Screen-element location records
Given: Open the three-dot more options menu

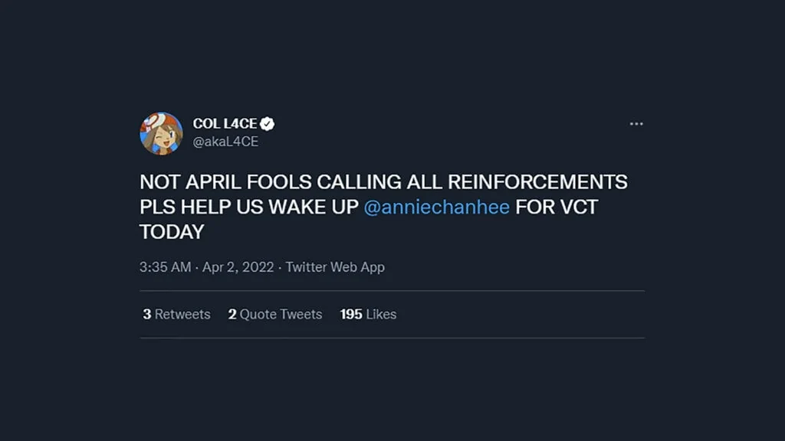Looking at the screenshot, I should pos(636,123).
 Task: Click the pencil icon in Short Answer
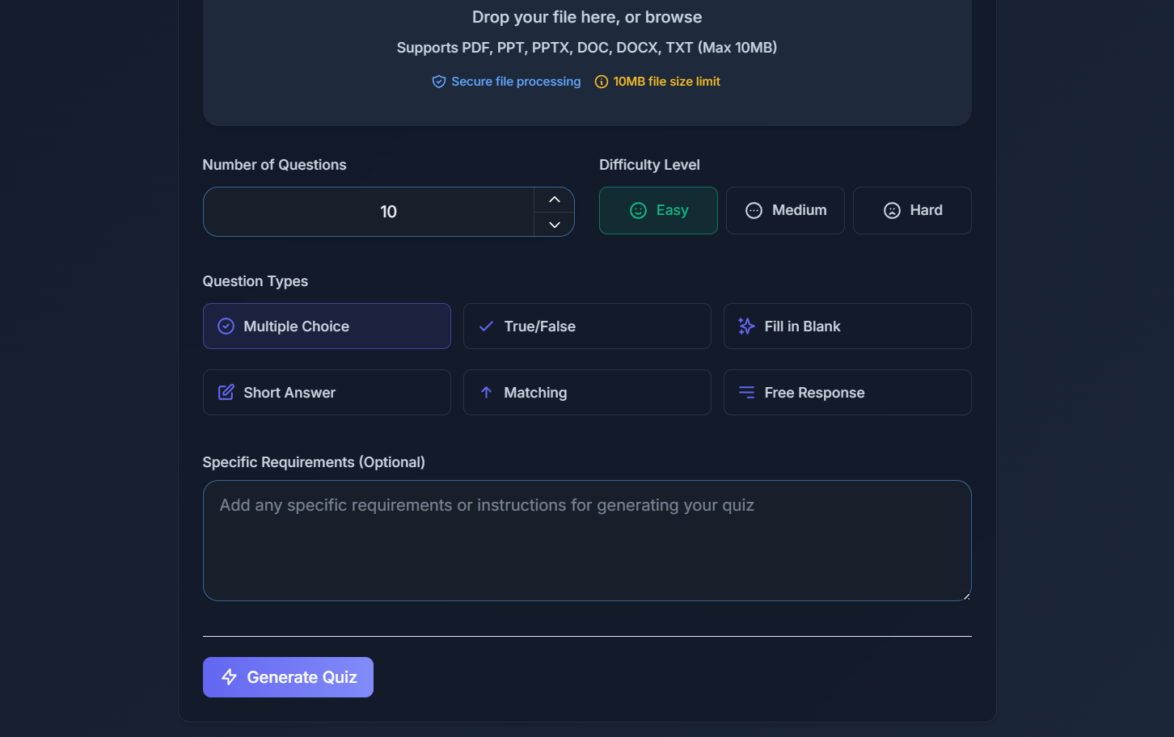click(x=226, y=392)
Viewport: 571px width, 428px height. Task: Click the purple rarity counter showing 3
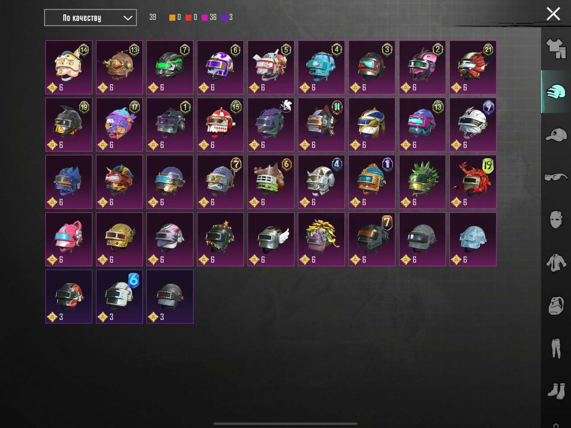point(227,17)
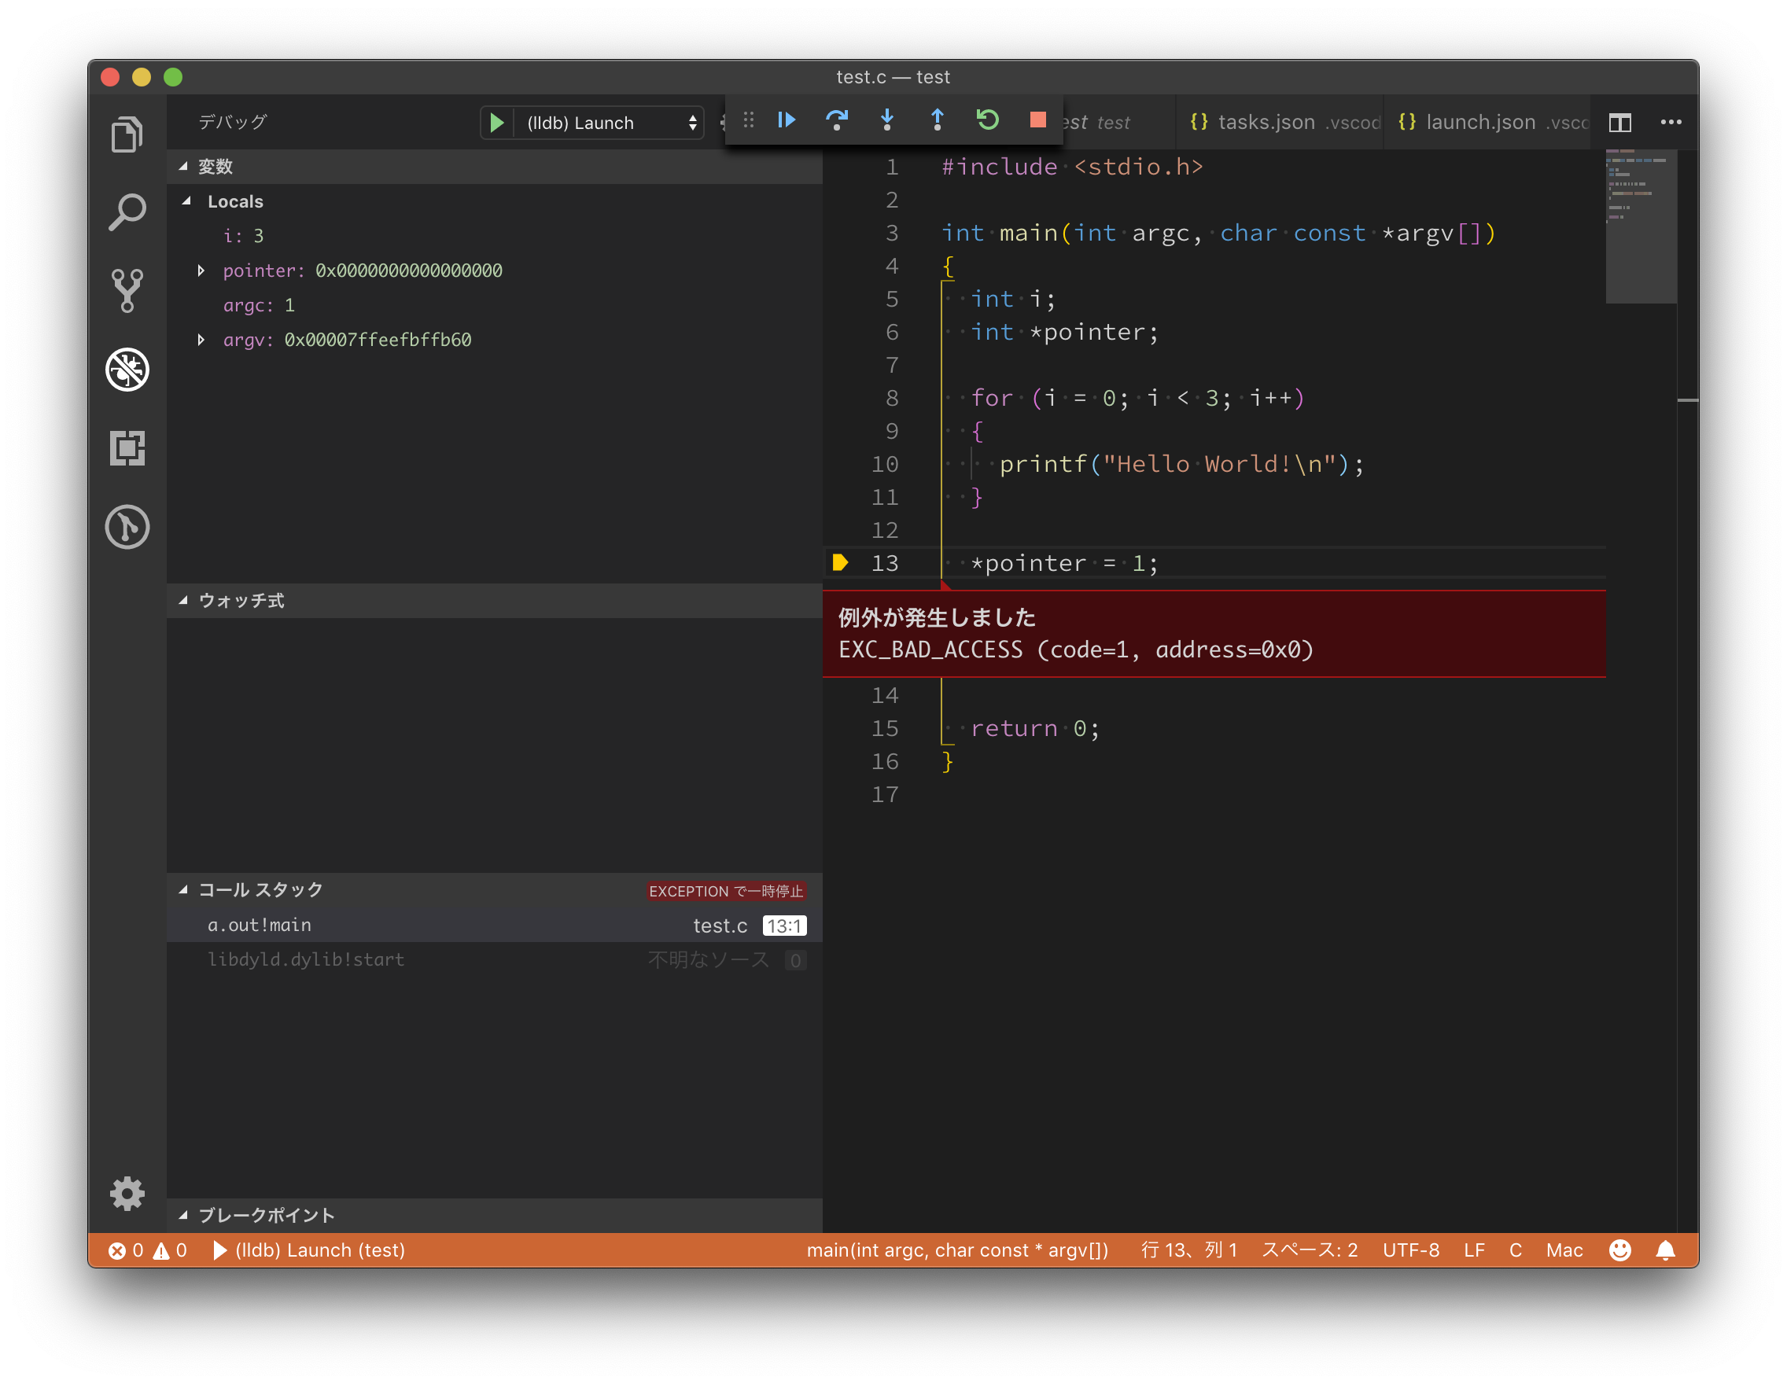This screenshot has width=1787, height=1384.
Task: Open Settings via the gear icon
Action: (x=127, y=1194)
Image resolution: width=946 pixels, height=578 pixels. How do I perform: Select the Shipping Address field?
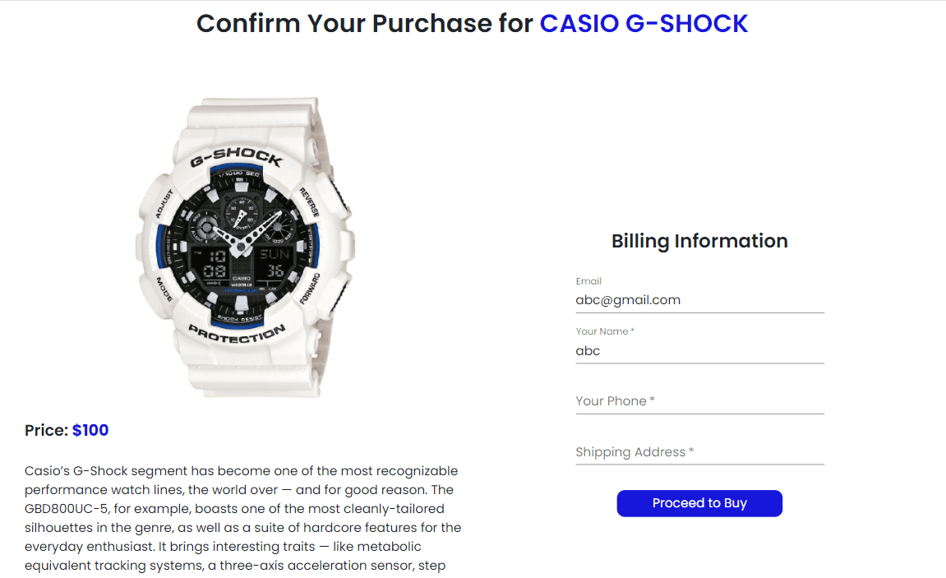tap(699, 452)
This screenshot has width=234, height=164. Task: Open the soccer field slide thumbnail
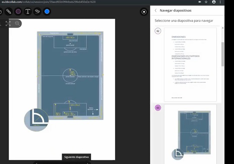coord(190,134)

### [TASK STATEMENT]
Can you revise all the records above by swapping "purple" for "green" and keeping every other part the same, with the pictures left out of your answer?

### [PROBLEM SOLUTION]
Given: Open the three-dot more options menu

Looking at the screenshot, I should pos(636,123).
 Task: Click the pencil icon in Short Answer
click(x=226, y=392)
Viewport: 571px width, 428px height. Task: Click the green rarity counter showing 3
point(227,17)
This screenshot has width=1787, height=1384.
Task: Open Settings via the gear icon
Action: (x=127, y=1194)
Image resolution: width=946 pixels, height=578 pixels. How do I perform: Select the Shipping Address field?
tap(699, 452)
This screenshot has width=234, height=164. Task: Open the soccer field slide thumbnail
coord(190,134)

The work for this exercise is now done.